輝きの根底には

幼稚園時代からの幼なじみに誘われて、小学生の時に初めて観た宝塚歌劇のベルサイユのばら。
それ以降、すっかり宝塚ファンとなり、中学生になるまでは毎月のように東京宝塚劇場へ足を運んでいました。
しかし小学校高学年になると、私の興味はすっかりテニスへと移り、大人になってからも宝塚の舞台を拝見することはほとんどありませんでした。

日頃お世話になっている方から「東京宝塚歌劇を観ませんか」とご連絡を頂戴し、会場入り口で検温した後に入場するなどの感染対策もしっかりなさっていると伺い、ご一緒する運びとなったのです。

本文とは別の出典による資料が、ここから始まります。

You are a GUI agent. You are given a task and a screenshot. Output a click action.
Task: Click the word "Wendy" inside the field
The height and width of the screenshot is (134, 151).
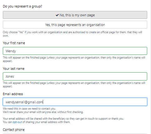pos(11,51)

当日、会場に入ると、誰もが私語を慎み、舞台の上から以外で人の声がしないことに驚きました。
そして、開幕!
私が拝見したのは、宝塚歌劇 花組・月組100th anniversary『Greatest Moment』。
1921年に宝塚歌劇の花組・月組が誕生して今年2021年で100周年を迎え、それぞれの時代を彩ったスターが集って懐かしい歌やシーンを届ける、という舞台です。
したがって、私より年上の方も出演なさっていて、とにかく久しぶりの華々しい雰囲気に魅了されたわけなのですが、特にある方のひとことが胸に残りました。
舞台上で1人の方が「○○さん、現役のときよりも振りが濃くなっている!」とおっしゃると、会場は笑い声で一気に明るくなり、いわれたご当人は、「別に意識していないけれど形状記憶されているんですよ」と返されました。
形状記憶、と伺った瞬間、同日にIMG_5465「たとえ小笠原流とうたわなくても、私の身体には小笠原流が染み付いているので、小笠原流なくして振る舞いはできません」といってくださった師範の方との会話が頭に浮かびました。
意識しなくても自然に動作に現れる美しさや輝きは、その根底に、その人自身にしかわからない、あらゆる努力の積み重ねがあるからこそ、成り立つのではないでしょうか。

それにしても、50歳を過ぎても高いヒールの靴で歌って踊り続けられるお姿にも感激するばかりで、最近はローヒールやスニーカーを履いてしまいがちな自分を反省する機会ともなりました。
月日を重ねるからこそ醸し出される素敵な振る舞いができるように、日々の努力を忘れずに過ごしてまいりたいものです。